8.写真の方法 2019/05/20 (月)

平成19年7月、「天才アラーキー 写真の方法」が、
アラーキーらしい話しことば調で下記のように書かれています。


時間は消えて行っちゃうものなのよ。
消えて行くもの同士が重なり合って、そんでひとつの現在っつのがあるわけ。
そこが一番官能的だし、感じるんだ。
生と死を同時に感じる時間。


フレーミングなんかより、コトとか現象を優先しなくちゃ、
フレーミングをきっちりとするのは枠に入れちゃうことでしょ。
もっと自由にっていう感じ。
要するにいい加減でいいんだよ。


弱点がいっぱいあることによって、逆に新しいモノが生まれることもあんのよ。
いい加減なことがなくっちゃ面白くない。
いい加減で分からないところが芸術家なんだから~。
俺の場合は、いいな~と思ったらシャッターを押すように出していくの、多作。


ずっと撮り続けるということなんだな。
写真は私の人生なんだからさ。
生きること、生、それと死、生と死に対する愛、それが写真なんですよ。

ファインー覗いて、シャッター音が連続するでしょ、
そうすっと、その音で何となく無に近付く感じがするの。
シャッターを切り続けているとね、その音が止まるのよ。
それは死に近い瞬間だと思うんだけど、その生と死の間を行ったり来たりするのが写真でしょ。
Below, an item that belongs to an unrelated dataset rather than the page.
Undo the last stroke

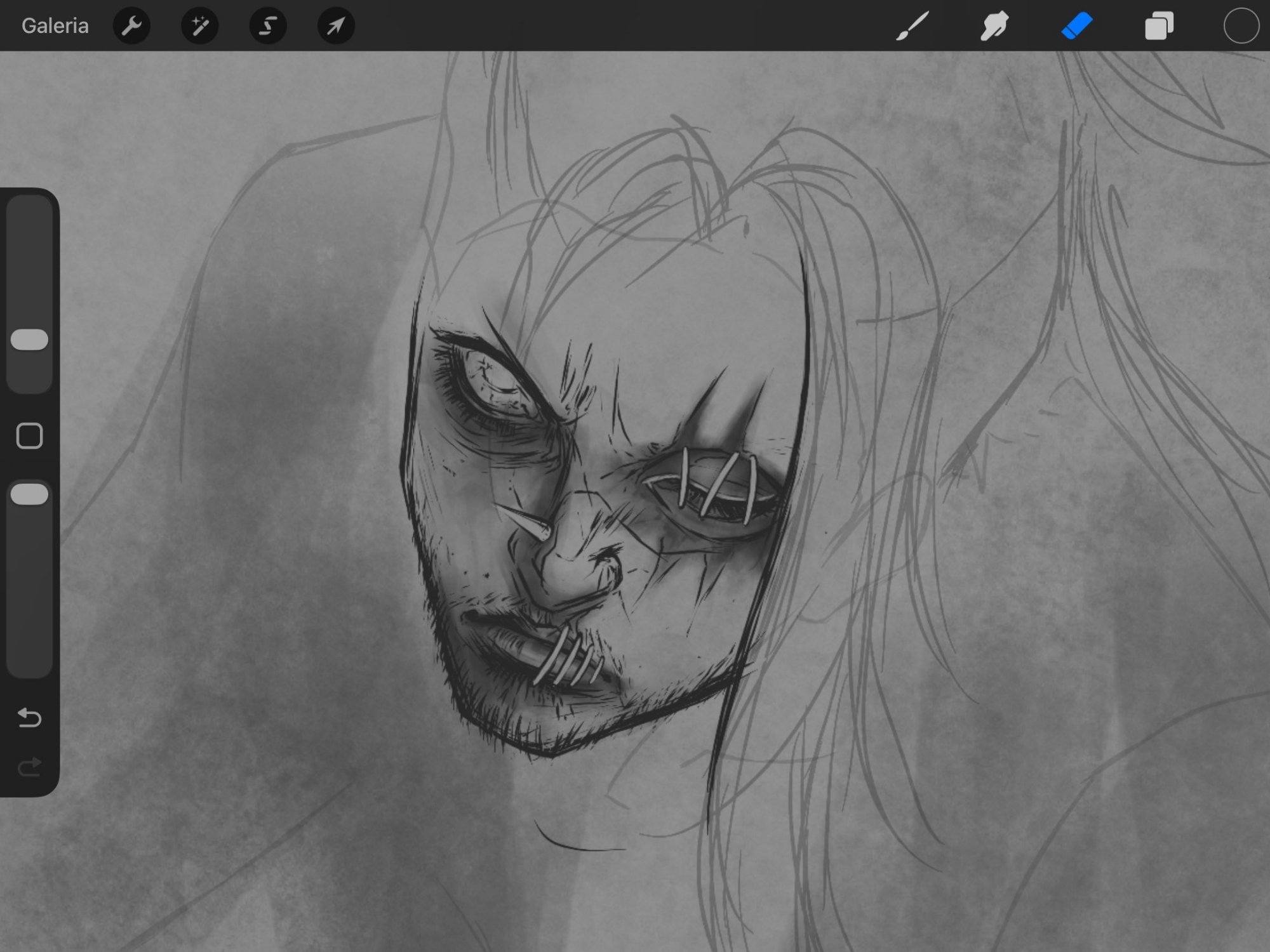(29, 717)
写真というコトの中には嘘と誠、虚実が混ざって行っているんだね。
写真は現実を見せられない、写真は現実に触発された何かなんだな。



アラーキーの写真に対する考え方を読んでいると、ハッとさせられます。
特に、シャッターを切り続けていると「無」になり、それは「死に近い瞬間」だと述べています。
数年前、夫に同行して穂高に行ったことがありました。
この時は秋の紅葉を楽しむのが目的で、本格的な登山はしませんでした。
車で宿の近くにある山の頂上付近まで行き、夫が三脚をセットして写真を撮影する準備をしました。
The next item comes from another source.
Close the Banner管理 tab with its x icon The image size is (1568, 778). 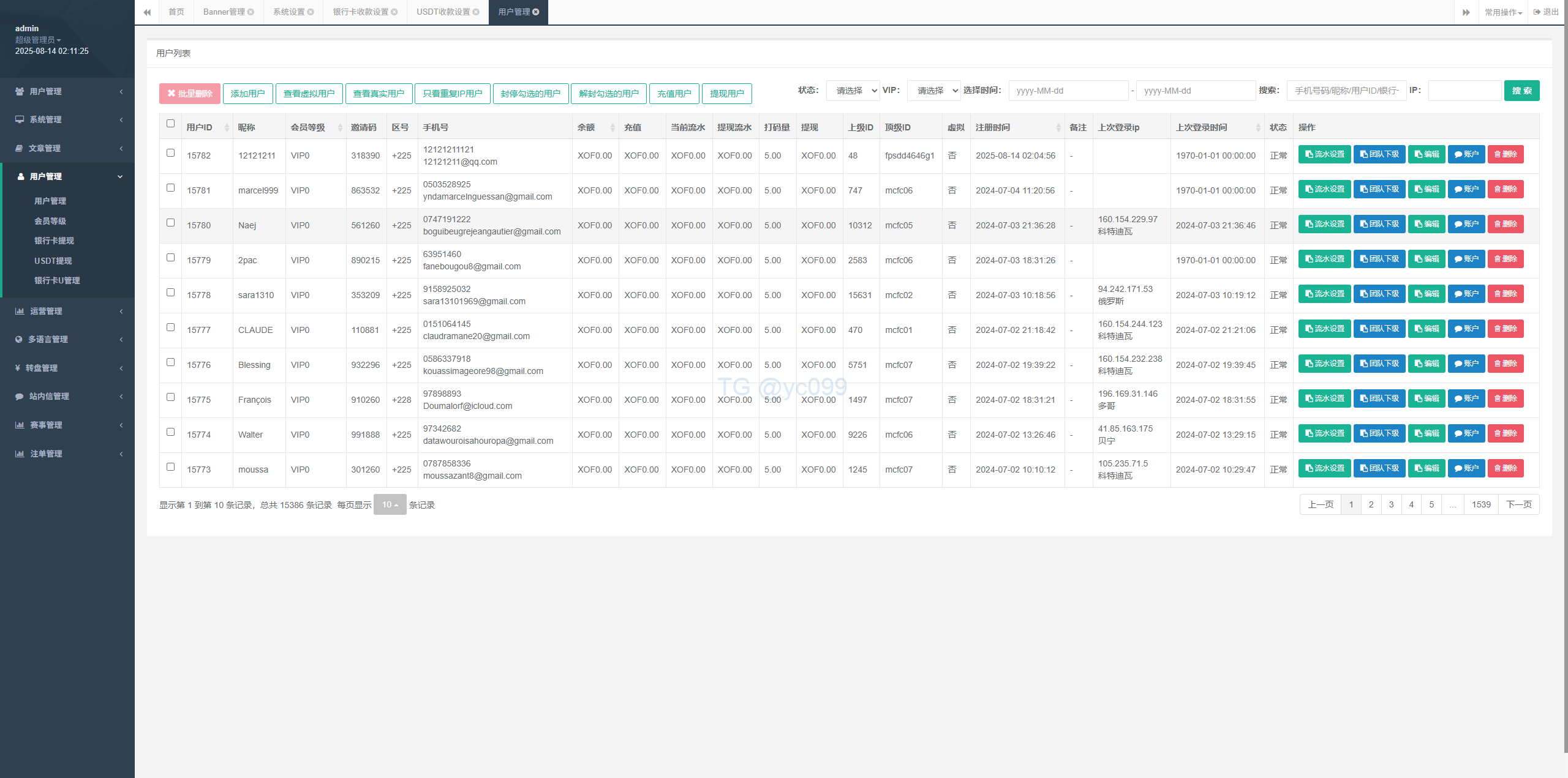coord(251,12)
厚い雲がかかって視界が悪く、写真撮影は無理だろうと諦めていました。
すると、突然、雲がサアーと流れて行き、まるで「さあ、今すぐに写真を撮りなさい。」
と何か目には見えない大きな力が囁いているかのように、空が美しく晴れ渡りました。
夫は感動して、夢中で連写していました。
夫が夢中で写真を撮影する様子を近くで見ていましたら、シャッターを切る瞬間、息を止めているのが分かりました。
シャッターを切り終えると苦しそうに息をしているので、とても驚きました。
晴れ間が見えたのは、本当に一瞬のことでした。
夫は、旅の目的は果たせたとばかりに大満足していました。


写真は一瞬の出会いと言いますが、まさしくその言葉を実感した瞬間でした。
自然の不思議な力に魅せられ、心が大きく動く瞬間を目撃して、
夫が趣味として写真を選択したことは、間違ってはいなかったと思いました。


夫が撮った写真は、夫の心象風景でもあります。
私は夫が撮影した写真を眺めて、何を、どんなふうに感じ取ったのだろうと、いつも想像します。


写真ブログに言葉を添える入力作業は、私の仕事でした。
入力しながらハラハラドキドキしたり、また時には思わず笑ったりしながら入力するのは楽しい時間でした。
写真が、夫が生きるうえで大きな力を授けてくれていたような気がします。